The initiatives taken in this regard include:
- Building Institutional frame work of credit institutions with the focus on cooperative institutions.
- Nationalization of major domestic commercial banks.
- Introduction of Lead Bank scheme to expand the outreach of banking facilities in rural and semi-urban areas.
- Creation of Regional Rural Banks.
- Setting of targets for lending to agriculture, small scale industries and other weaker sections defining them as priority sector for the purpose of lending by banks.
- Introduction of Service Area Approach and Village Adoption Scheme to cover nearly 6 lakh villages of the Country by banking system through rural and semi-urban branches of commercial banks. (For more details click on Overview of Banking Development 1947-2007
The growth of banking sector has been rapid since 1969. The population per office of the commercial banks has came down from 65000 in June 1969 to 14000 in 2011 with network of over 89110 branches of commercial banks of which 33325 are in rural areas and 22419 are in semi urban areas. The Banks have installed over 74505 ATMs (Offsite: 33776 & Onsite: 40729) and providing ATM services 24 x 7.
However out of 203 million households in the country 147 million are in rural area. As per NSSO data out of 89.3 million farmer households 45.9 million (51.4 percent) do not access credit either from credit institutions or from non institutional sources (as per NSSO survey of farmer households for 2003). Financially excluded class comprise largely of small/marginal farmers, landless labourers, oral lessees, self employed in unorganized sector enterprises, urban slum dwellers, migrant ethnic minorities, socially excluded groups, senior citizens and women.

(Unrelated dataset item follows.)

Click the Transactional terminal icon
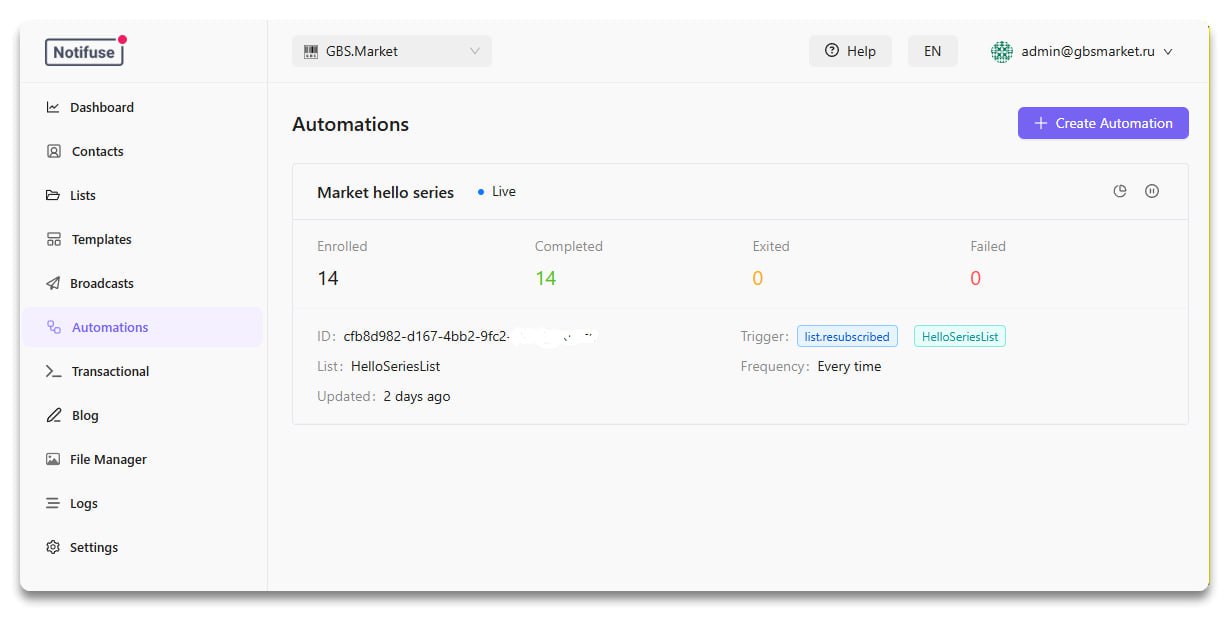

The Government of India has drawn up a National-rural Financial Inclusion Plan to provide comprehensive financial services to 50% (50.77Million) of the excluded rural cultivated and non cultivated households by 2012 through rural or semi urban branches of commercial Banks & RRBs. The remaining rural households are to be covered by 2015. The rural or semi urban branches of commercial Banks & RRBs have been the target for this purpose. In all the states, the SLBC and District level consultative committees have been given the task to identify unbanked villages of above 2000 population to open their branches or to provide banking services by opening their branches or through their Business correspondents. The Banks have identified 73000 unbanked centres having population of above 2000.
The Banks who have sizeable network of branches have been asked to setup financial literacy and credit counseling centres to make available free services on the basis of Model scheme prepared by RBI.